Сбив ушанку на затылок, долговязый белобрысый солдат заложил два пальца в рот и пронзительно, залихватски присвистнул:

— Привыкли паек задарма жрать, шушера этапная! Давай, давай шевелись, мазурики! Не все только нам горб надрывать, пора и вас, голубчиков, припрячь. А лесочка тут на всех хватит!

Шагавший с краю задиристый, заносчивый цыган Данила Салов, никому не прощавший обидного выпада в свой адрес, казалось, обрадовался случаю лишний раз позубоскалить:

— А и харя ты обезьянья! — с присущим акцентом и нарочитой медлительностью начал он, обратясь к обидчику с видом человека, знающего себе цену и не чуждого покрасоваться. — Да и чтоб грыжу тебе бесплатную заработать, и чтоб сыну твоему она потом досталась, да и с горбом в довесок!..

— Возьми себе, огрызок! Дарю взаимно!

— Ну ты, оглобля усохшая! Закрой хайло — кишки простудишь!

— Сам ты жертва аборта! — не унимался белобрысый, скалясь и похохатывая, шутя парируя все наскоки цыгана.

— У-у! — Взбеленясь от невозможности сокрушить, повергнуть противника, Салов яростно потряс вскинутым кулачищем.

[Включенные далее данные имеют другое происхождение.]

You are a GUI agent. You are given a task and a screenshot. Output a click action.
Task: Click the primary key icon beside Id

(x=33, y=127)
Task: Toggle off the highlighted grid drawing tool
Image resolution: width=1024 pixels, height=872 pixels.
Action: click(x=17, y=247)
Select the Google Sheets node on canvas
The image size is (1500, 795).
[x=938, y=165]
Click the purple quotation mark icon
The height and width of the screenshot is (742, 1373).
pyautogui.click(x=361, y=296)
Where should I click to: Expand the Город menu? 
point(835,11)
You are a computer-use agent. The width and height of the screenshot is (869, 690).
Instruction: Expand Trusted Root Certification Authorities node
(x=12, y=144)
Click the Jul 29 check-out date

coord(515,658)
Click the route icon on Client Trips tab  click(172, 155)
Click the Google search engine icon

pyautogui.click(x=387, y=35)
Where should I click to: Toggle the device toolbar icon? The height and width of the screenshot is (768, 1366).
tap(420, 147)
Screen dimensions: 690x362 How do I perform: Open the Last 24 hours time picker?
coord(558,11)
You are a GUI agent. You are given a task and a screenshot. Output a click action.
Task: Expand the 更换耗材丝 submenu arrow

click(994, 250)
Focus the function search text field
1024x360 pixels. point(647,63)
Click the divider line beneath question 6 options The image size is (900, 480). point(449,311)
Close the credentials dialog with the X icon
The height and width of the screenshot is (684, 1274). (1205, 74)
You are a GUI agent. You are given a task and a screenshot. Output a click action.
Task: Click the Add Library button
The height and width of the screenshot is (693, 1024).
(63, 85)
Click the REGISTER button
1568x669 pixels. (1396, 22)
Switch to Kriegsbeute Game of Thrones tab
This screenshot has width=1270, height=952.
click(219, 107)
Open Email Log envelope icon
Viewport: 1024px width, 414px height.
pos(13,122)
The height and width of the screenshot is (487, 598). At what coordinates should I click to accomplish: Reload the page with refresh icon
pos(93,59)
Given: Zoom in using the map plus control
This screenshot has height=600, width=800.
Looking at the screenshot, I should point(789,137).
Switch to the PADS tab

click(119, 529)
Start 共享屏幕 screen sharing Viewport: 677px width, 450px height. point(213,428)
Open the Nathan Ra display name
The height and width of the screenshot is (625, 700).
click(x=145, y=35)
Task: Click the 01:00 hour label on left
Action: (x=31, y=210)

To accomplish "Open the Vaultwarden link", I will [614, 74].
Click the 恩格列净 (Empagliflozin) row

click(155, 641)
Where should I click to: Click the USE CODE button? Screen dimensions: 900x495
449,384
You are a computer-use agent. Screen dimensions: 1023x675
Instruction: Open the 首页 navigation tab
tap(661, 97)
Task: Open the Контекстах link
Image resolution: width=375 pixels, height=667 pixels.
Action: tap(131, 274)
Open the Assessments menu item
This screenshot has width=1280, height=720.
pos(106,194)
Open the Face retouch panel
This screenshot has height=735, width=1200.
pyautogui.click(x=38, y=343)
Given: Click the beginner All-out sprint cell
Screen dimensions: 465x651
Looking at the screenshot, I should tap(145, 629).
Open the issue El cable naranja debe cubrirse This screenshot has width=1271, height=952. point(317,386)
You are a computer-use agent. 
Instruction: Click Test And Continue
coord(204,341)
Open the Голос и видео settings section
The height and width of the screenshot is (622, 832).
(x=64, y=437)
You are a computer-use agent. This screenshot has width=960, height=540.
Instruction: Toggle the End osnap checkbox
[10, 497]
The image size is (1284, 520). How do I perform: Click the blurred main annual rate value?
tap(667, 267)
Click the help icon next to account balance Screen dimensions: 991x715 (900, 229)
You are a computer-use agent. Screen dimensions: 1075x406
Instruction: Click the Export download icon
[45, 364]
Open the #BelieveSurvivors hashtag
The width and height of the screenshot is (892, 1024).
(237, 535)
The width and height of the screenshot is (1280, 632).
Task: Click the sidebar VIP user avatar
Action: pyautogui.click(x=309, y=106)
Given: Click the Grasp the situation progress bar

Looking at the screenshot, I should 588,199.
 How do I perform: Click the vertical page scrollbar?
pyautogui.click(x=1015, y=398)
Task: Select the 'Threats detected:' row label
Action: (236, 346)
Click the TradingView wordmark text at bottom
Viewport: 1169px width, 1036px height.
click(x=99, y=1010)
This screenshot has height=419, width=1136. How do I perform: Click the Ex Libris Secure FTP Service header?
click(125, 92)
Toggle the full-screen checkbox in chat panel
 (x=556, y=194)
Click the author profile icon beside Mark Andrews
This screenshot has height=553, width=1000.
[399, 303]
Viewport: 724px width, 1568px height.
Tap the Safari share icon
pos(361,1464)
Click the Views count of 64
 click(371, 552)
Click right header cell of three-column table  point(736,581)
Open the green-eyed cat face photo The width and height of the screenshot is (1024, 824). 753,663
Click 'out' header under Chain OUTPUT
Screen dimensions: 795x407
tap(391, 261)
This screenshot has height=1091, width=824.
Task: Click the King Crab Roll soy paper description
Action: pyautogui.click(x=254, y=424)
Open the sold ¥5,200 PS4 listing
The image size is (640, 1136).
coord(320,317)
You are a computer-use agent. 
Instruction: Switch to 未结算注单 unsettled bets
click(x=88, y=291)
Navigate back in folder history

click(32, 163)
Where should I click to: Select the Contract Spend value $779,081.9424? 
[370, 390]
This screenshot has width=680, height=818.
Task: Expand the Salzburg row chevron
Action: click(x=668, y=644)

Встреченная разухабистым посвистом и насмешливо-оскорбительным гоготом солдат, валивших строевой лес в приобочинных участках соснового бора, колонна штрафников, сопровождаемая их непрекращающимися озорными шуточками и выкриками, медленно приближалась к посту контрольно-пропускного пункта.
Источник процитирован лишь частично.